From a distance (the only location you should ever be in relation to it), the manchineel tree looks unexceptional, with shiny green leaves and green or yellow fruits about the size of a tangerine that look vaguely like apples. The tree is typically found near the coast in tropical areas of the western hemisphere, and its fruit is sometimes referred to as the “beach apple” because of its tendency to drop off and roll onto nearby beaches. But that nickname sounds adorable, and the manchineel tree is anything but. Its other common name, the “Tree of Death,” is closer to the mark.
Here are some of the things you must never do if you encounter a manchineel tree:
Eat its fruit. The fruit is reportedly sweet at first, with a peppery finish…and then your throat seizes up. A bite or two probably won’t kill you; more than that probably will.
Get its sap on you. The milky sap will burn your skin severely and take the paint off your car if it happens to be parked in the wrong place. In fact, even if you’re merely standing under the tree when it rains, and a drop of rainwater mixes with the sap and lands on you, you’re going to get blisters. (According to legend, putting captives under a manchineel tree during a rain storm was once used as a form of torture.)

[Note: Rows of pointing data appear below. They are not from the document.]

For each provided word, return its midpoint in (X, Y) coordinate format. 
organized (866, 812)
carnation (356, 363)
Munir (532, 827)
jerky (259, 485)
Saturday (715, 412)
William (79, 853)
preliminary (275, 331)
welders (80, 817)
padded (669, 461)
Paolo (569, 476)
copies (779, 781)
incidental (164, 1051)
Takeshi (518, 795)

Touch the leaves, bark, or branches. They’re poisonous too, even if merely touched, not ingested. (Obviously, ingesting them is even worse.) Oh, and if you are unlucky enough to touch any part of the tree, be extra careful not to touch your eyes, which will suffer even more than your skin.

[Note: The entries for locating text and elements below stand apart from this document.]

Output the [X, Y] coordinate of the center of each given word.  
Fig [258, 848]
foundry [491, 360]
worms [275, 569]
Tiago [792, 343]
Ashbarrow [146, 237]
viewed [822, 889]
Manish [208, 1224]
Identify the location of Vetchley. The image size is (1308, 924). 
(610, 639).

Burn its wood. The smoke can damage your eyes.
Get shot by an arrow dipped in the sap. A wound in the thigh by such an arrow is reportedly what led to the death of famed explorer Ponce de Leon in 1521.
In short, this tree is nothing to mess around with, and manchineel trees found in areas frequented by tourists often have signs on them gravely warning of the dangers. And yet, just as goats can safely and happily munch on poison ivy, there’s at least one animal—the striped iguana—that is apparently immune to the tree’s toxic substances, and even feeds on its fruit. I’ve also read that the tree’s wood is prized for furniture, although I can barely imagine going through the extraordinary precautions required to get to the point where the wood could be handled safely.
The manchineel tree is endangered, but it doesn’t exactly lend itself to conservation. I think a nice thick stand of manchineel trees around a supervillain’s secret lair would be more effective (and unobtrusive) than barbed wire, but then we’d need more supervillains. It’s a tricky problem.